Selected extract:
[BEGIN]
I fell in love– with British mustelids. The mammals from my youth: coyote, beaver, bear, long gone in Britian. I remember my surprise on learning most of the land in the UK National Park system is privately owned. But we have the richness of bird life in residents and migratory routes due to our Atlantic position. Our incredible invertebrates in rivers, heaths and meadows. Also, some still-left native mammals that can literally dig, dive and squeeze through most gaps away from us– otters, stoats, polecats, badgers and weasels. Martes martes– the elusive pine marten- is a member of this family. Our second rarest mammal. An opportunistic hunter, adapted for life in the trees. The pine marten is an ‘apex species’ or the sign of a healthy, functioning ecosystem.

It is a top predator that keeps other animals in population check and has evolved over millions of years with our red squirrels, voles and mice, birds and fungi and bees and berries, to promote good natural balance. I started connecting with mustelids through habitat survey of the river Alyn looking for otter sign, and studying that river for prey availability, during my undergraduate thesis. I was trained in otter survey techniques through The Vincent Wildlife Trust. Ten years later and working as a conservationist, I joined the volunteers at the Trust surveying Welsh woods for any signs of pine martens- scats, marks, even roadkill on verges. Local farmers reported they saw one in their woodland over 25 years ago or legend had it, fifty years ago, one was sighted in a remote crag by a gamekeeper…. these were the stories. 

The research at the Trust slowly built up a body of evidence that proved translocation of this animal (from Scotland, where pine martens had recovered in numbers and were even a tourist attraction in the Caledonian Forest) would be the only way for the species to be a natural part of our landscape again in southern Britain. Cwm Rheidol in West Wales has the right amount of habitat, prey availability and the least amount of threat (humans and road traffic) to provide safe haven. Another seven years later,  and one of the honours of my life was enabling partnership work and funding for this species reinforcement project to become reality, from 2014-2016. 

I have the deepest respect for the scientists at the Trust who outlined the public case for the first historic translocation of a carnivore in Britain, which has been hugely successful. Although 30% of animals moved from Scotland to Wales were lost to predation by fox or other natural causes, most survived and bred, finding territories to establish as homes in mid Wales and into England. The field work team who radio-tracked the martens and provided data on how the animals moved and adapted to their new environment, especially in that first bitter winter, unlocked the story of how a species relocation programme can connect people, again, with their ancestral wildlife. 

Everyone in schools, on farms, at local volunteer days building den boxes by hand, were excited about the progress of the native pine marten. I even found the house that I live in now, in the Dyfi Forest, tracking for martens! This good will extends to the marten’s natural habitats, which in turn, encourages locals- and tourists- to become more aware of how they interact with our living landscapes. We need to reconnect. Our first natural instinct, from childhood, is to wonder, value and protect wildlife.

Looking back, I don’t think we even needed to see a marten in the wild, to feel their presence. We know we might never. We just needed to know that Martes martes is there: thriving, protected, having young, keeping things in healthy balance, and that the recovery of Welsh wildlife is physically and spiritually possible.
[END]
Material provided:
[BEGIN]
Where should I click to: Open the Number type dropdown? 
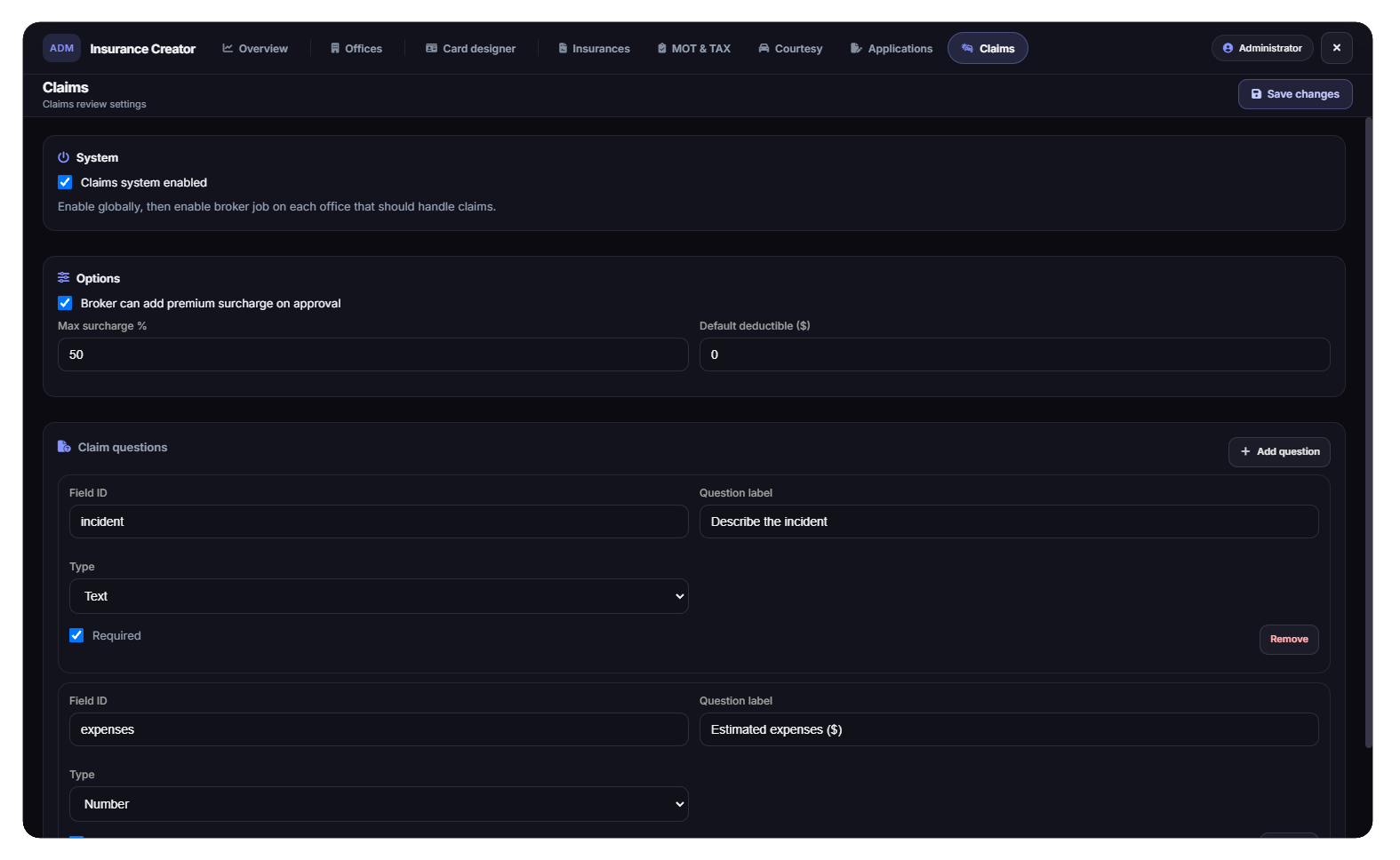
[END]
[BEGIN]
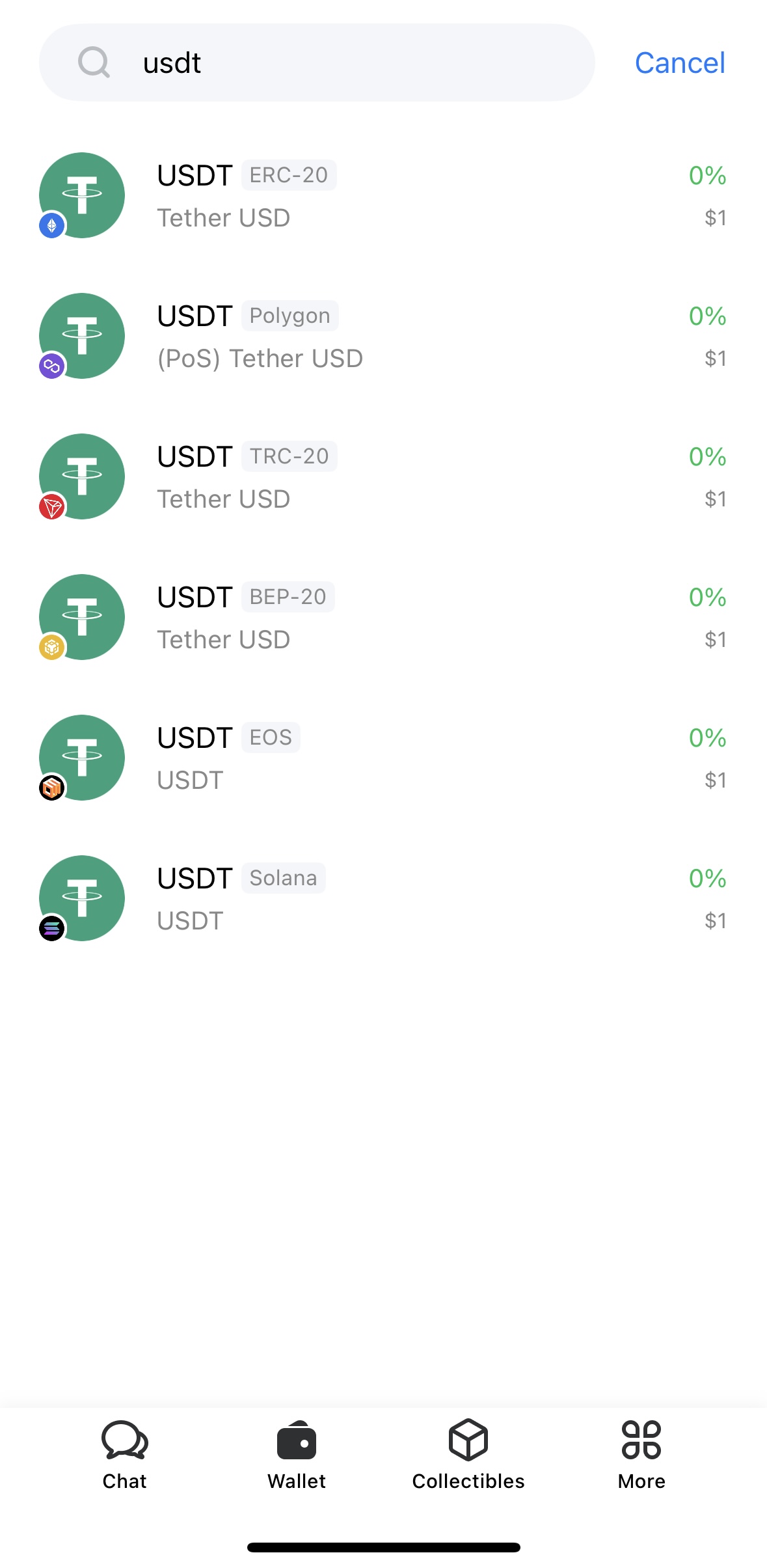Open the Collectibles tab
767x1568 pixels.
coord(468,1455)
[END]
Prompt 1: According to the pine marten text, why was Cwm Rheidol in West Wales a suitable place to release the animals? Answer in one to three sentences.
Prompt 2: Extract everything in the pine marten text from "The research at" down to "reality, from 2014-2016.".

Exercise response 1: Cwm Rheidol has the right amount of habitat and prey availability. It also has the least threat from humans and road traffic, so it could give the pine martens a safe haven.

Exercise response 2:
The research at the Trust slowly built up a body of evidence that proved translocation of this animal (from Scotland, where pine martens had recovered in numbers and were even a tourist attraction in the Caledonian Forest) would be the only way for the species to be a natural part of our landscape again in southern Britain. Cwm Rheidol in West Wales has the right amount of habitat, prey availability and the least amount of threat (humans and road traffic) to provide safe haven. Another seven years later,  and one of the honours of my life was enabling partnership work and funding for this species reinforcement project to become reality, from 2014-2016.